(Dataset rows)
=-=-=-=-=

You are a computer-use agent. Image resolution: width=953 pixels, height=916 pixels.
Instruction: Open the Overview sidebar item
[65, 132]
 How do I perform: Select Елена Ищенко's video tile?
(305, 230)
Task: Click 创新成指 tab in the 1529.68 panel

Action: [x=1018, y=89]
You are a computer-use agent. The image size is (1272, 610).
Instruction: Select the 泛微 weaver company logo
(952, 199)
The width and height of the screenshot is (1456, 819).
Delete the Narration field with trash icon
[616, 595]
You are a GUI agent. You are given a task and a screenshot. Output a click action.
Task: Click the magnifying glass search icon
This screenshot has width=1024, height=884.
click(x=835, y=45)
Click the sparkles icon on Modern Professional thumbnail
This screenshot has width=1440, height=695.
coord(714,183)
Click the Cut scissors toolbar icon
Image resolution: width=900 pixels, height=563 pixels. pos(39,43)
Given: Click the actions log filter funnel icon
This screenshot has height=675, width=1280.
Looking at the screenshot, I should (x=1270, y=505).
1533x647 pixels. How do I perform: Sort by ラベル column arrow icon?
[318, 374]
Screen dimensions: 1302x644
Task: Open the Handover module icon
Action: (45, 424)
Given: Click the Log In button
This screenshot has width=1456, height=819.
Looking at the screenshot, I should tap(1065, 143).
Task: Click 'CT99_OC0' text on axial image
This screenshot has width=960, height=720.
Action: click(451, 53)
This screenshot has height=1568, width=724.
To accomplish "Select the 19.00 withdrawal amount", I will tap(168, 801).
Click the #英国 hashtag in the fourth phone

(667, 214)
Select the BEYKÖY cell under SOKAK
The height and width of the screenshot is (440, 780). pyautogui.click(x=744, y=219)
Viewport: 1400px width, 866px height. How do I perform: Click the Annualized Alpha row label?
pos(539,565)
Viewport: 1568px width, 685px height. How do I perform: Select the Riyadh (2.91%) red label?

=-=-=-=-=

WHAT TO DO
Extract every line of the material above that contains the string "Select". Match case exactly.

OUTPUT
 How do I perform: Select Елена Ищенко's video tile?
Instruction: Select the 泛微 weaver company logo
To accomplish "Select the 19.00 withdrawal amount", I will tap(168, 801).
Select the BEYKÖY cell under SOKAK
Viewport: 1568px width, 685px height. How do I perform: Select the Riyadh (2.91%) red label?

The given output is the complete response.